▶ _Data_
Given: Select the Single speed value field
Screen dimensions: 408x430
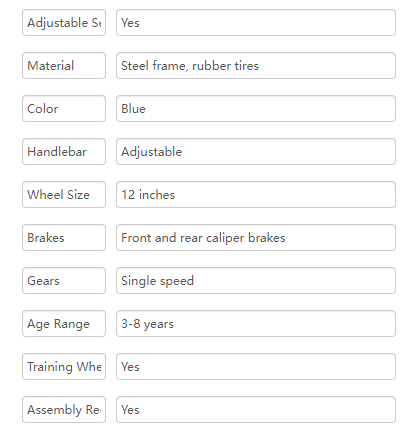Looking at the screenshot, I should [x=256, y=281].
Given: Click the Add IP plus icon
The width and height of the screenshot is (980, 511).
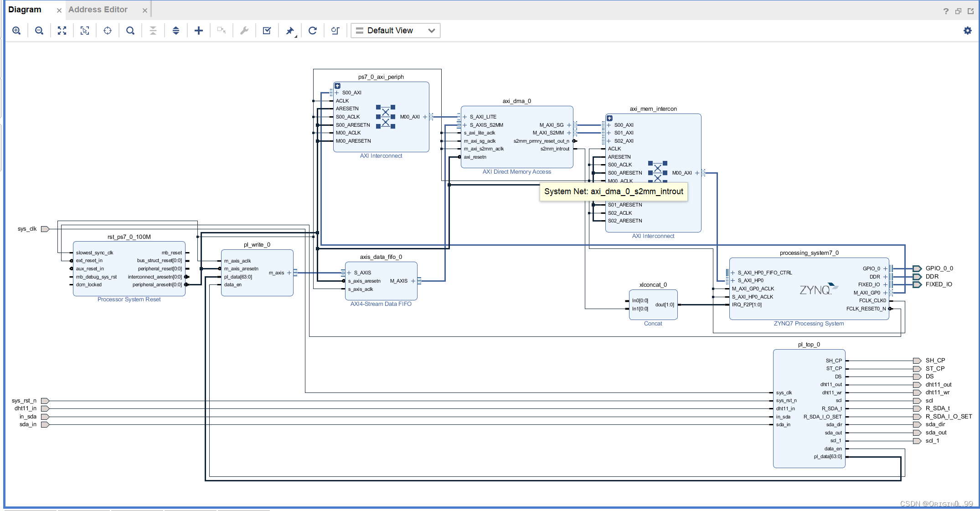Looking at the screenshot, I should tap(199, 31).
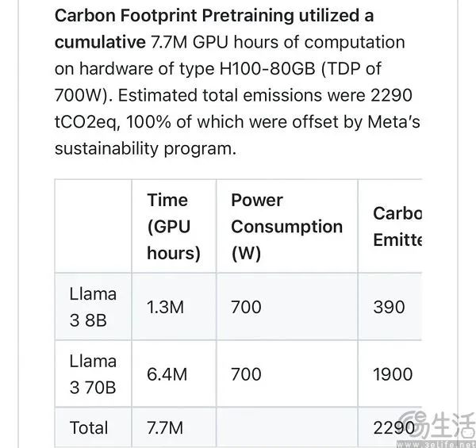Click the 390 carbon emitted cell

point(389,307)
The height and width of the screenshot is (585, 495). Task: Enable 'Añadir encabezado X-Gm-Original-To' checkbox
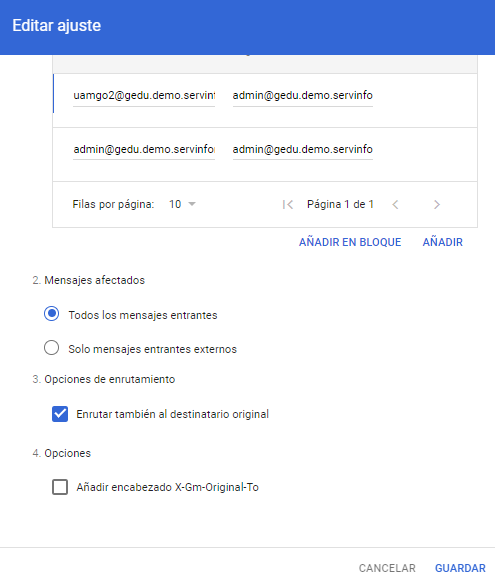click(x=60, y=487)
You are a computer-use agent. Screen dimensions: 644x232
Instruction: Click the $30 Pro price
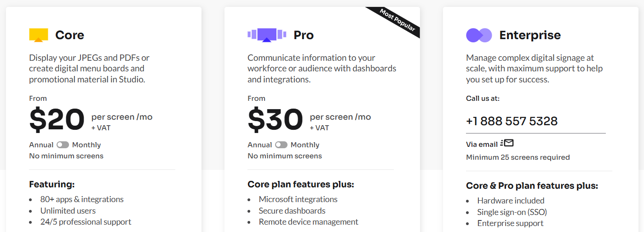tap(275, 120)
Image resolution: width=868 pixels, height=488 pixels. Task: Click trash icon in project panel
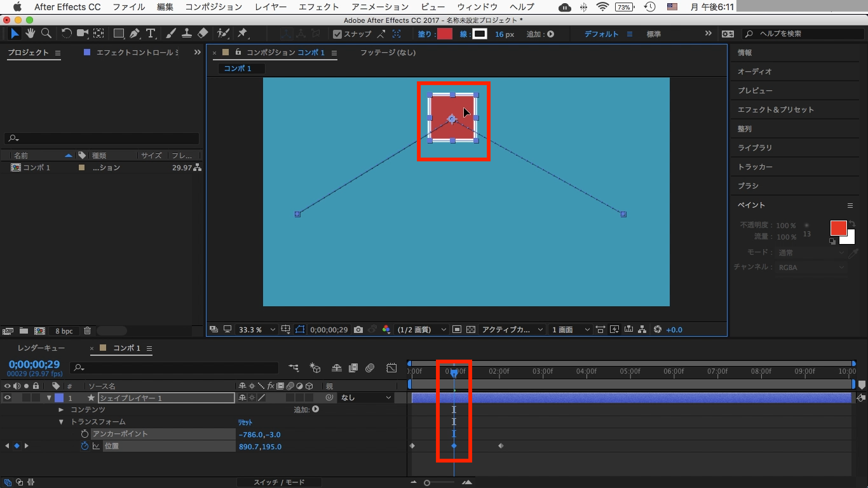click(88, 331)
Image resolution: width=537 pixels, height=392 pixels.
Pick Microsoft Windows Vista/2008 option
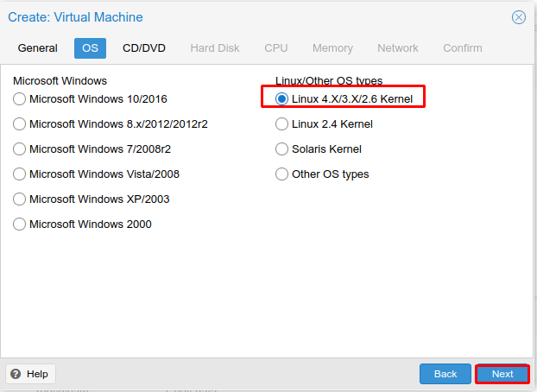click(20, 174)
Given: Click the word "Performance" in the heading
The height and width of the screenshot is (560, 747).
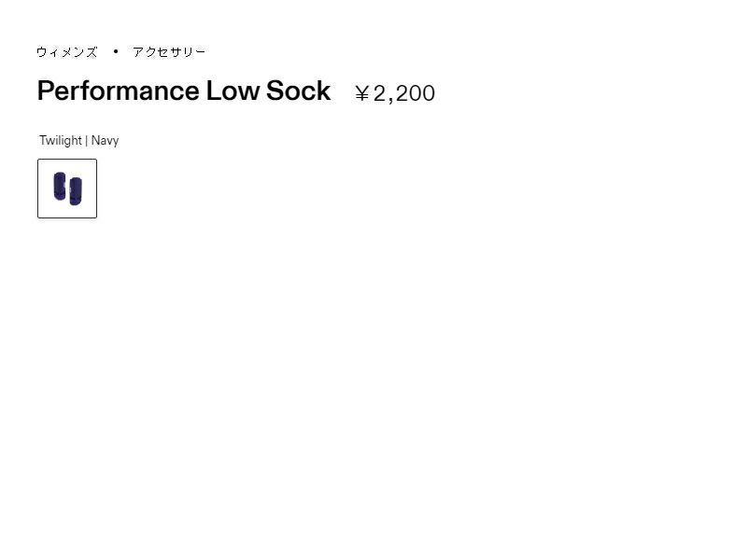Looking at the screenshot, I should [x=118, y=91].
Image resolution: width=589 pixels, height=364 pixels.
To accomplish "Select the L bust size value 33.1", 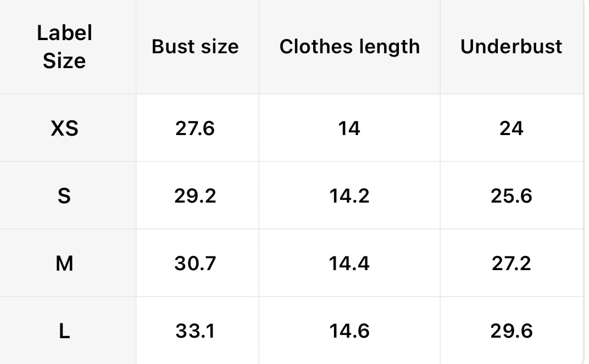I will [195, 331].
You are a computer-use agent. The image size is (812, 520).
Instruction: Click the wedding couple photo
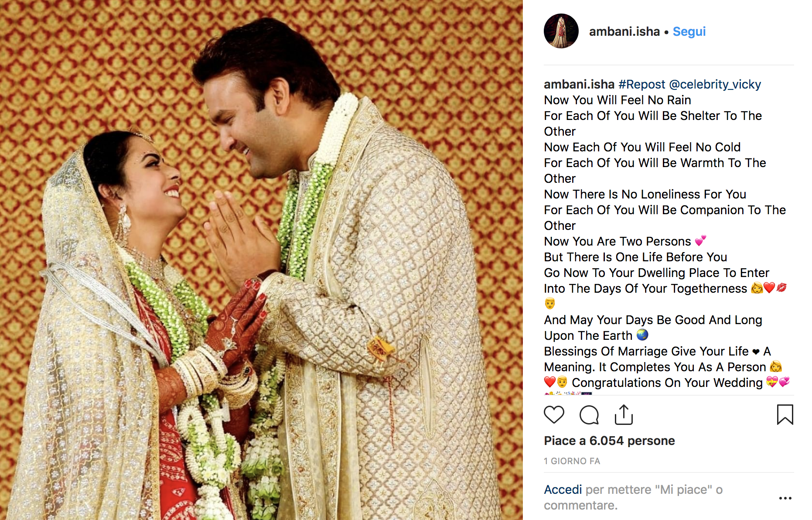click(261, 260)
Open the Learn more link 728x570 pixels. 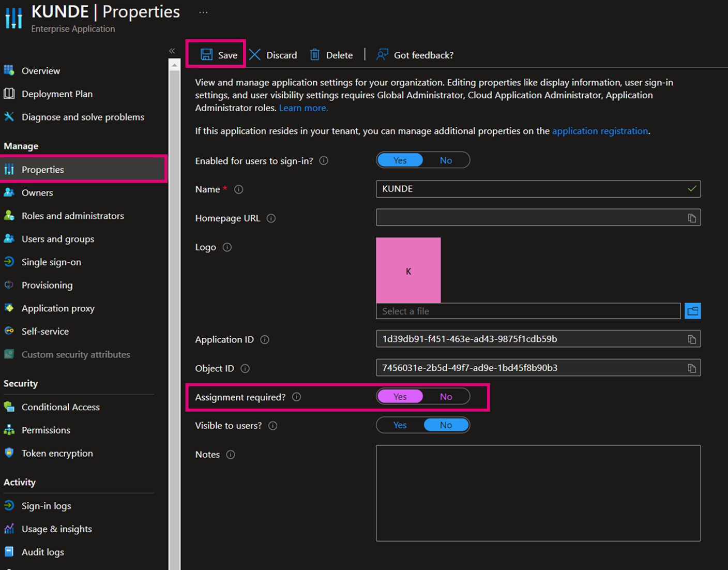click(303, 108)
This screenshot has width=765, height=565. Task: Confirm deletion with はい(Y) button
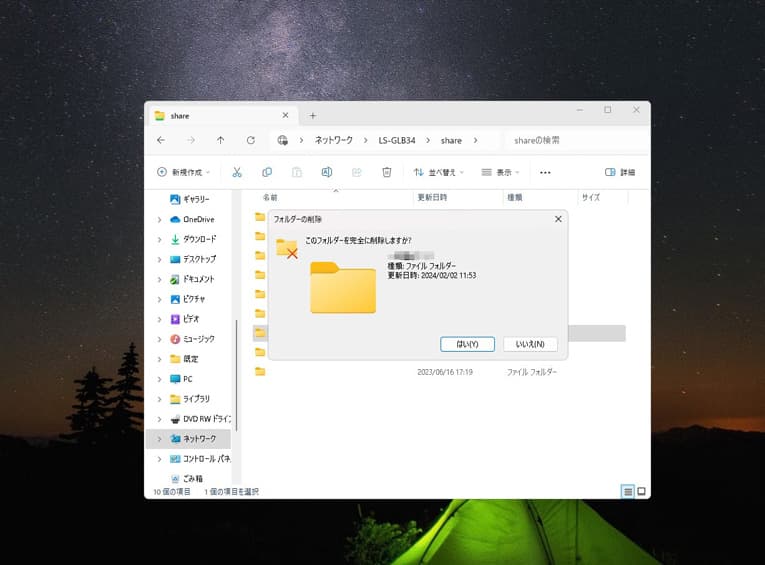click(x=467, y=344)
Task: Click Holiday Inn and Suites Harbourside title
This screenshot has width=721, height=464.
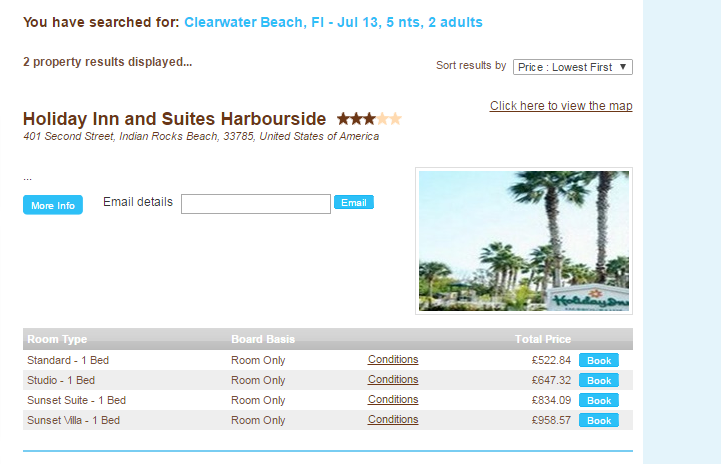Action: coord(174,119)
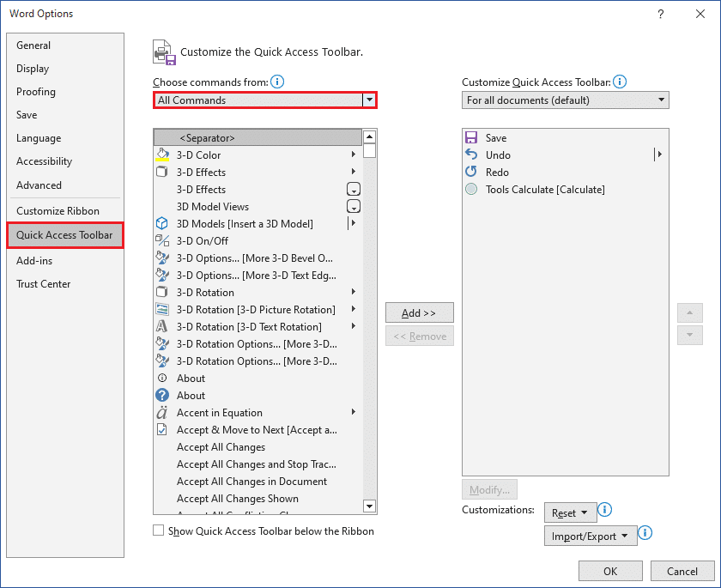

▶ _The problem_
From the line containing "This screenshot has width=765, height=565." down to the last line of the entries above, retype each line exactly as it stands, but skip the pictures.

▶ _Response_
This screenshot has width=765, height=565. Task: Confirm deletion with はい(Y) button
click(x=467, y=344)
Task: Click Holiday Inn and Suites Harbourside title
This screenshot has width=721, height=464.
Action: coord(174,119)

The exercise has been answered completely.